Furthermore, you bought the game. You took your money and said "Yes, I think these features are alright in a game." Don't want them? Don't buy the game.
 
Ok, this was a real experience some days ago. I was playing SCII throuh Battle net of course, in the same exact room with other two human players (actually we were two against a very hard computer, just keeping the pace and knowing the game). After an hour of gameplay battle.net collapses and of course our game was finished.. what the he...!!!!!!!!! We weren't even in the mood or have the time to start a new game. Seriously, one should be independent of these @##%! "services" if one opts to. The game is spectacular but they really ruined it with this.
It was our first gathering, lasted just some hours with two of these crushes, this stands as to confirm that SCII MP is a broken feature as is.
I pray that ciV will be better (we know it supports LAN at least).
 
Valve's Steam servers are independent of the multiplayer servers. They may have some official ones that go down when the Steam service goes down, but generally, if you are logged in, start a game and the Steam servers crash it wont boot you from the game.
 
Battlenet hasn't been down since I bought SC2. About 2 weeks ago.
 
Battlenet hasn't been down since I bought SC2. About 2 weeks ago.

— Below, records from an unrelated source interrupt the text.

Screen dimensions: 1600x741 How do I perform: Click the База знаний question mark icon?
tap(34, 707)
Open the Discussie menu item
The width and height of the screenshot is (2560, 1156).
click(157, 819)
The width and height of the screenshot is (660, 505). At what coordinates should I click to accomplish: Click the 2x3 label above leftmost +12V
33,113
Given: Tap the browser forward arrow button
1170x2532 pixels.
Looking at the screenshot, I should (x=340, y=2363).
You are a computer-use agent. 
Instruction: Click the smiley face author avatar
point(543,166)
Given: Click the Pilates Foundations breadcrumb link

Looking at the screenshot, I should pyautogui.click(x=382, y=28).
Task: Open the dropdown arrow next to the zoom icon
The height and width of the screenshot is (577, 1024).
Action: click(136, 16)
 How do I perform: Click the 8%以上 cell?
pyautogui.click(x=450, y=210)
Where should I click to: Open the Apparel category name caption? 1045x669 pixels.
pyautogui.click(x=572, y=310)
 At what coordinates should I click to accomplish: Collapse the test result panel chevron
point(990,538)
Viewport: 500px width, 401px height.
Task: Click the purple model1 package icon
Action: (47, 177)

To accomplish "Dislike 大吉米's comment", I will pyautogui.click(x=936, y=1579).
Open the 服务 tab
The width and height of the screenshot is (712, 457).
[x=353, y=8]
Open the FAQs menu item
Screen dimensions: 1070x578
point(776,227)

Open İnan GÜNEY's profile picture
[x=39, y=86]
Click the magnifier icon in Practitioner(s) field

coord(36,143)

May be not in your region Diego.
This reminds me that also one is region locked with SCII, so if you choose US region and suddenly want to play with your european buddy you can´t. Don´t really know if this is completely true or if there is a natural way around. But come on, it seems as if they are openly saying that they want to control your MP gaming and there is nothing for you to do about it. Utterly ridiculous.
 
May be not in your region Diego.
This reminds me that also one is region locked with SCII, so if you choose US region and suddenly want to play with your european buddy you can´t. Don´t really know if this is completely true or if there is a natural way around. But come on, it seems as if they are openly saying that they want to control your MP gaming and there is nothing for you to do about it. Utterly ridiculous.

True, but not limited to battle.net or even activision/blizzard. It's pretty standard across many online games, unfortunately.
 
My buddy at work had a good question the other day I had no answer to.

What if steam goes out of business?

All those games you bought off them you can't play. Games you bought in a brick and mortar store you can play offline, but what if you need to reinstall it?
 
What happens if the manufacturer of your big fancy tv goes out of business? Your warranty evaporates. Much the same for any other product. The risk is part of the deal.

With that being said, the likelihood of Valve going out of business is quite small, especially with their user and sale volume. The vast majority of the games you will still be able to acquire through other means because you have the cd-key. Those which require Steam to work may get a patch to remove that requirement.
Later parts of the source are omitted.